Hij hoort ze in de keuken praten. Op zijn schoot ligt Bobbie, verschoond en wel, let jij nou even op haar, maar als ze weer poep gaat spuiten, dan staat hij op en laat hij haar op de grond vallen want het is wel duidelijk dat sommige baby’s het er gewoon om doen.

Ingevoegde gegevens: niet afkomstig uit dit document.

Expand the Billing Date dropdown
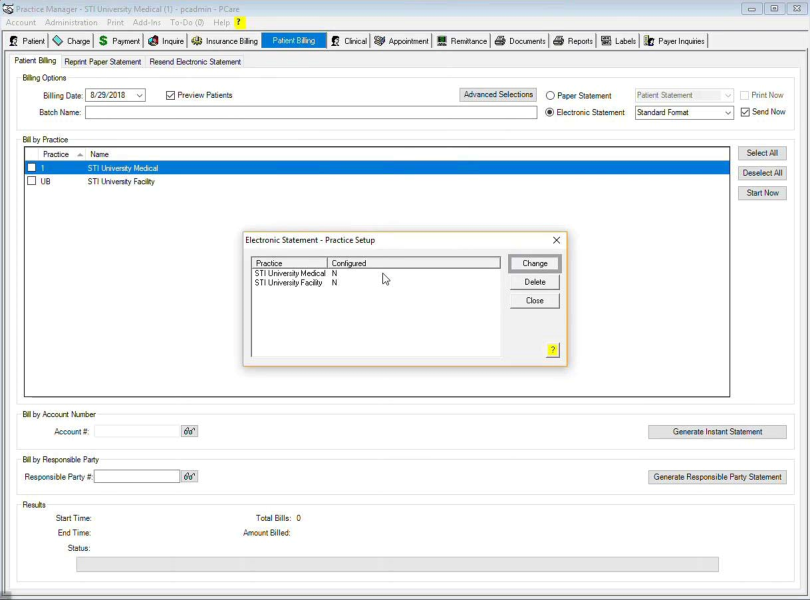Image resolution: width=810 pixels, height=600 pixels. (x=139, y=96)
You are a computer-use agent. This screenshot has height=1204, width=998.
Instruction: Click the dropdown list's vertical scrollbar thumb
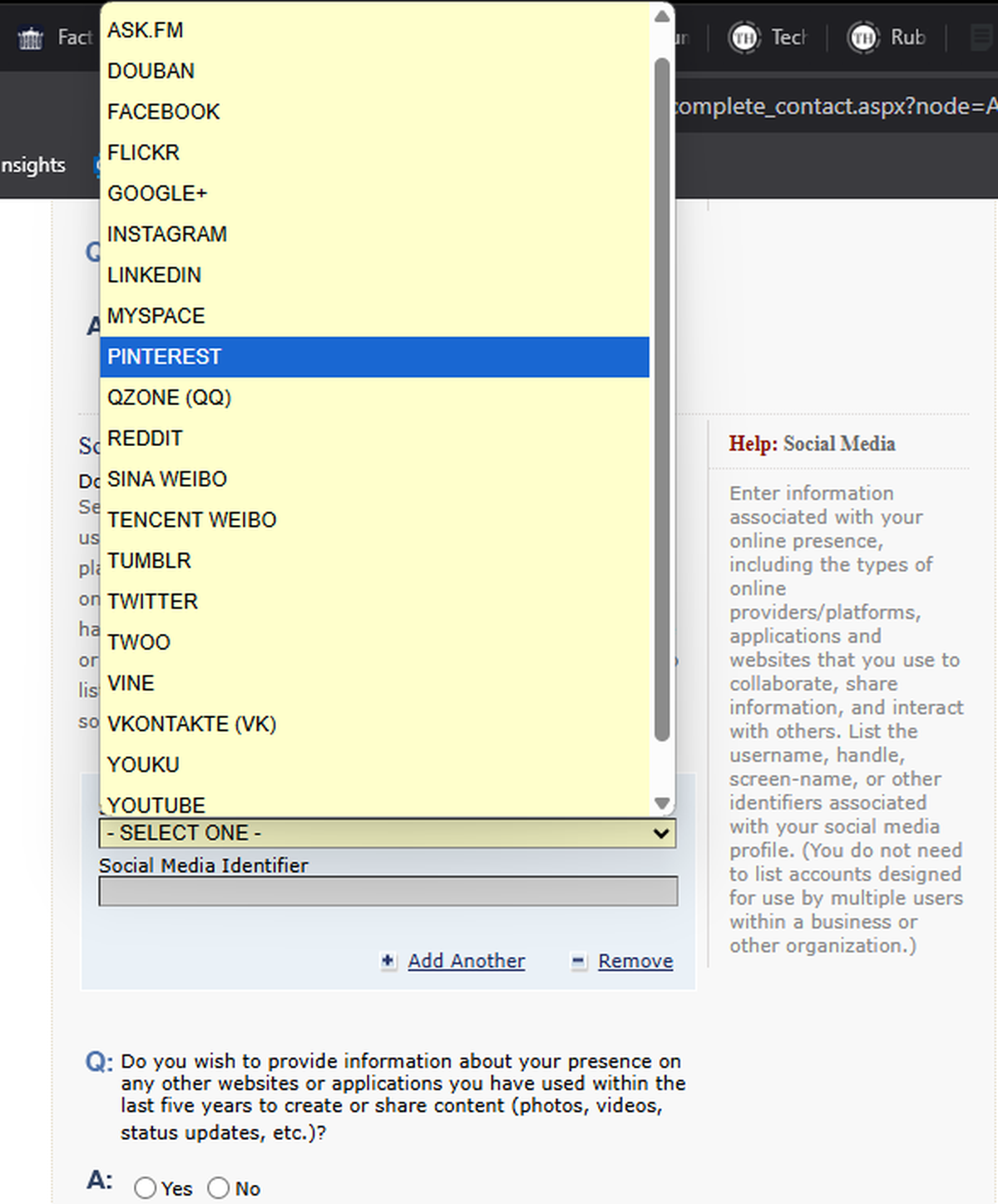click(x=662, y=399)
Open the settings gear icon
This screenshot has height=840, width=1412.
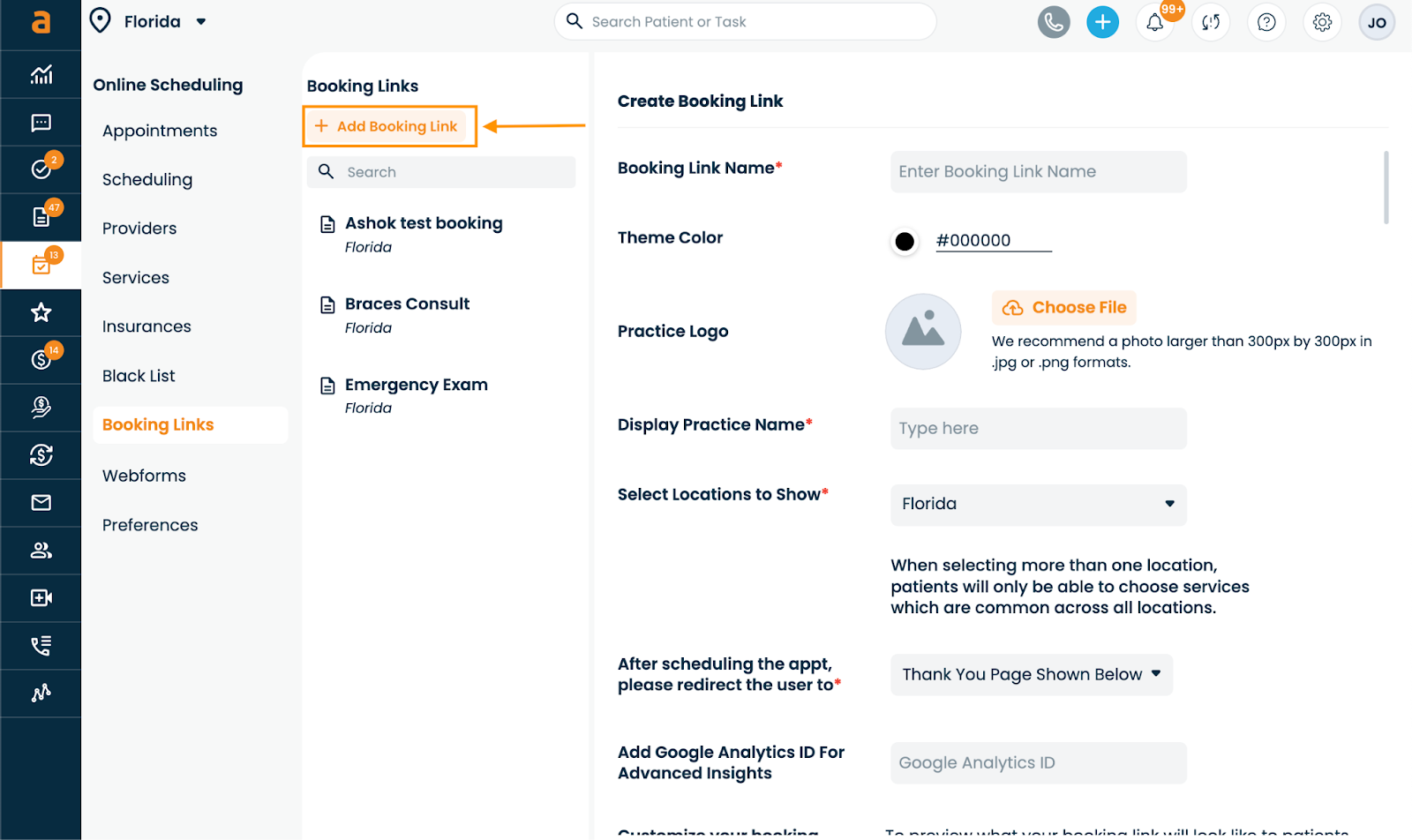click(1322, 22)
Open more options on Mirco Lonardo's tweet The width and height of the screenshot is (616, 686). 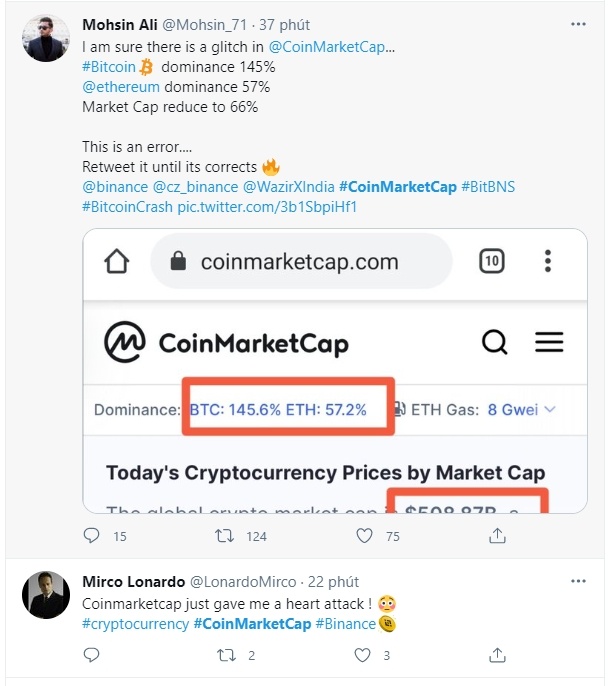pyautogui.click(x=578, y=581)
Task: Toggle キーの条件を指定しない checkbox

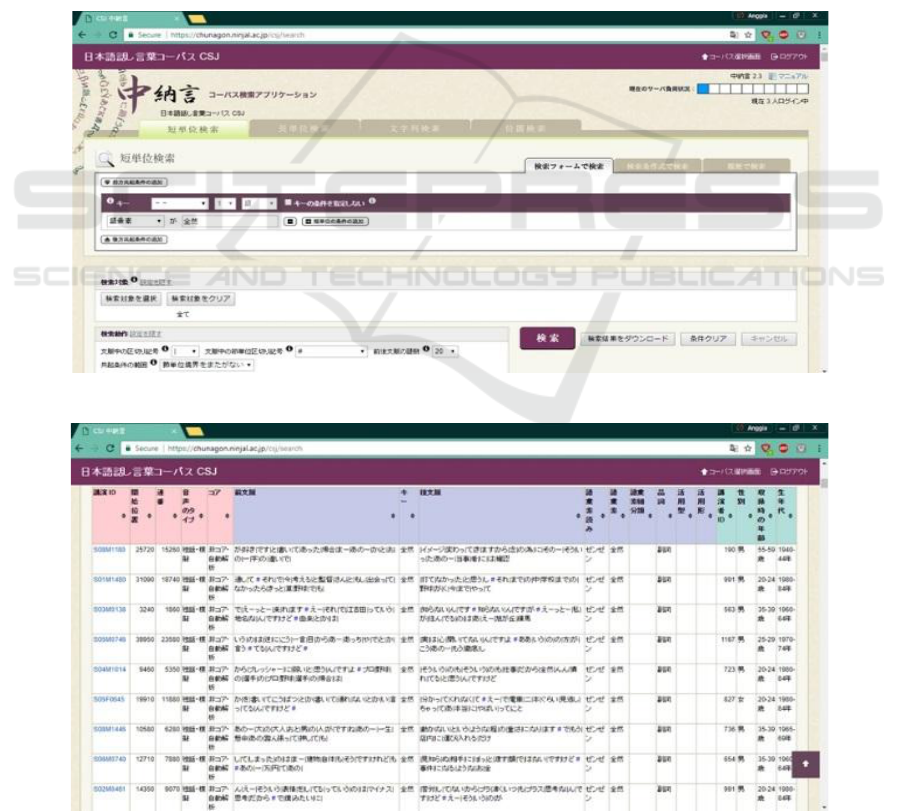Action: 288,203
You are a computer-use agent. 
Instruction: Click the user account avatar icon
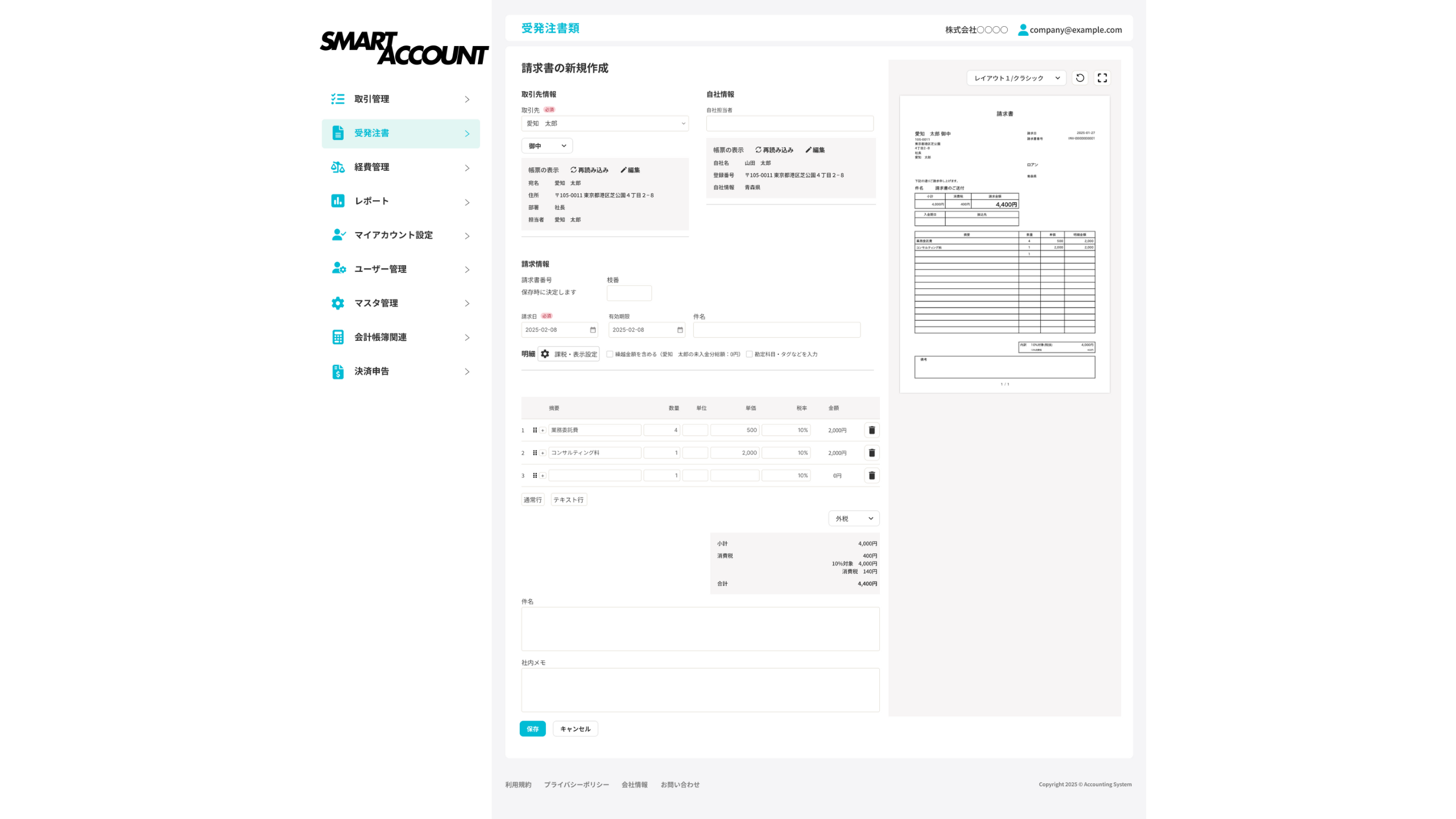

In de keuken lacht zijn oma. Zo zijn wijven. Hebben nooit iets aan hun kop. Die twee beseffen niet eens dat Lisa zonder hem nog bij Appie in het portiek zou staan. Ze vinden het de gewoonste zaak van de wereld om alles aan hem over te laten.

‘Vanavond wordt het een chocoladeterrine,’ zegt zijn oma tegen Lisa. ‘Wil jij de eieren kloppen?’

‘Eten we dan geen aardappels en groente?’

‘Nee, Igor houdt van zoet.’

‘Maar daar krijg je ADHD van.’

‘Igor niet. Dat zul je toch met me eens zijn. Ik geef hem al jaren alleen maar toetjes.’

‘O, dus daarom is hij zo dik.’

Hij propt Bobbie onder zijn arm en beent naar de keuken. ‘Ik hoor jullie wel!’

Gelijktijdig draaien ze zich bij het aanrecht om. Er zit op zijn oma’s schort een vetvlek in de vorm van een krokodil. Lisa houdt in iedere hand een druipende halve eierschaal. Ze nemen hem allebei met gefronst voorhoofd op.